La paille, ce matériau d’avenir

La paille est-il en train de devenir l’isolant naturel le plus utilisé dans la construction ? Malgré les idées préconçues sur sa fiabilité et ses performances, ces fibres végétales affichent pourtant de réelles performances thermiques et phoniques. Elles figurent en outre parmi les matériaux les plus économiques du marché et les plus sains. Ces fibres végétales proviennent de la compression de la tige d’une céréale, majoritairement le blé mais aussi le seigle ou l’orge dépouillée de ses épis. 
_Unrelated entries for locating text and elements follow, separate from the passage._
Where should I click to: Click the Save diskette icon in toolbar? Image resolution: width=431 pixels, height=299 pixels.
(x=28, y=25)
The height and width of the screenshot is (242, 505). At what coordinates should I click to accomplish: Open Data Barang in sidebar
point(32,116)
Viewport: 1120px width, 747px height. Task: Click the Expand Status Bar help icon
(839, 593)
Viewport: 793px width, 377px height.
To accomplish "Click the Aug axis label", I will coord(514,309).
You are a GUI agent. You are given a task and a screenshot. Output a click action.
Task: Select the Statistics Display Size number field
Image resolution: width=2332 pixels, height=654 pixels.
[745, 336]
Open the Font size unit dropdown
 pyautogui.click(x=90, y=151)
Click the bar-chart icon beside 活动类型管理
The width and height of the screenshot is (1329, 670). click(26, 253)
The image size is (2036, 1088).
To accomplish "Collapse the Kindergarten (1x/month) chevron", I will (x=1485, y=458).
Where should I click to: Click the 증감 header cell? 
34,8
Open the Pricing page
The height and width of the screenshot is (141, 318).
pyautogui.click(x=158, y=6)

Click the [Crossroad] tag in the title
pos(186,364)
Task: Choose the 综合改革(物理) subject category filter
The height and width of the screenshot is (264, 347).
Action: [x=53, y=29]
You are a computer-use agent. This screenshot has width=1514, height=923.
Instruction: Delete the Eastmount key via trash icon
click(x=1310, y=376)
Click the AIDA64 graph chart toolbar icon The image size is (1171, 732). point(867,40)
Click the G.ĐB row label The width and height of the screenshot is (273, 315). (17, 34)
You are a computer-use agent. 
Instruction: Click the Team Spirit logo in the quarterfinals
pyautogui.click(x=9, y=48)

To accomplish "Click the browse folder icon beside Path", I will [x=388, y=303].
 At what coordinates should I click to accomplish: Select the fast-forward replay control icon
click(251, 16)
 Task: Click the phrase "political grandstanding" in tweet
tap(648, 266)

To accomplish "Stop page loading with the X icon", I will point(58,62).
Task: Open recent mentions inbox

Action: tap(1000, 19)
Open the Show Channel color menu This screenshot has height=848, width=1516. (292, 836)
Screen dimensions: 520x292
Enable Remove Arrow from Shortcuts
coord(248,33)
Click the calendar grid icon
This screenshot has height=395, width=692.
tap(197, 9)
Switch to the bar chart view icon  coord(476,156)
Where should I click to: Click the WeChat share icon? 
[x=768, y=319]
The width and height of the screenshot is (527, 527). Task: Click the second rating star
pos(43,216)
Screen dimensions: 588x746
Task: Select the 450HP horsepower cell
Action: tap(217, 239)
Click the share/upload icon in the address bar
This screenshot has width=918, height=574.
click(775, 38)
La paille possède de sérieux arguments pour convaincre les professionnels de la construction. Reconnue pour ses performances dans le temps, elle ne craint ni le feu ni l’humidité. Elle présente également l’avantage d’être disponible en grande quantité puisque 10% de la paille de blé produite chaque année en France suffirait à isoler l’ensemble des nouveaux bâtiments en construction. Autre argument : la botte de paille est l’isolant ayant la plus faible énergie grise. 

« Les fibres végétales, matériaux de la transition végétale »

« La construction en paille connaît un grand essor en France grâce à une filière très organisée, qui a su se donner les moyens de la réussite : large diffusion des bonnes pratiques, nombreuses formations, etc, indique le site Archites.org dans un article intitulé « Les fibres végétales, matériaux de la transition écologique ». La publication en 2012 de règles professionnelles et des essais au feu au CSTB ont permis de convaincre assureurs et contrôleurs techniques. Une dizaine de bâtiments scolaires et d’immeubles d’habitation français isolés en paille sont au nombre des finalistes du FIBRA Award », le premier prix des architectures contemporaines en fibres végétales. 

 

Seturec sur la paille ! 

Geo Working, le nouveau concept de bâtiments biosourcés créé par Seturec, a lui aussi fait le choix de la paille issue des champs bio de Côte-d’Or pour construire ses bureaux intelligents conçus pour favoriser le bien-être en entreprise. Avec un bilan carbone exemplaire et un approvisionnement local (moins de 50 kms du chantier ou du site de préfabrication), la paille démontre qu’elle a de l’avenir dans la construction de bâtiments écoresponsables contribuant à la transition écologique.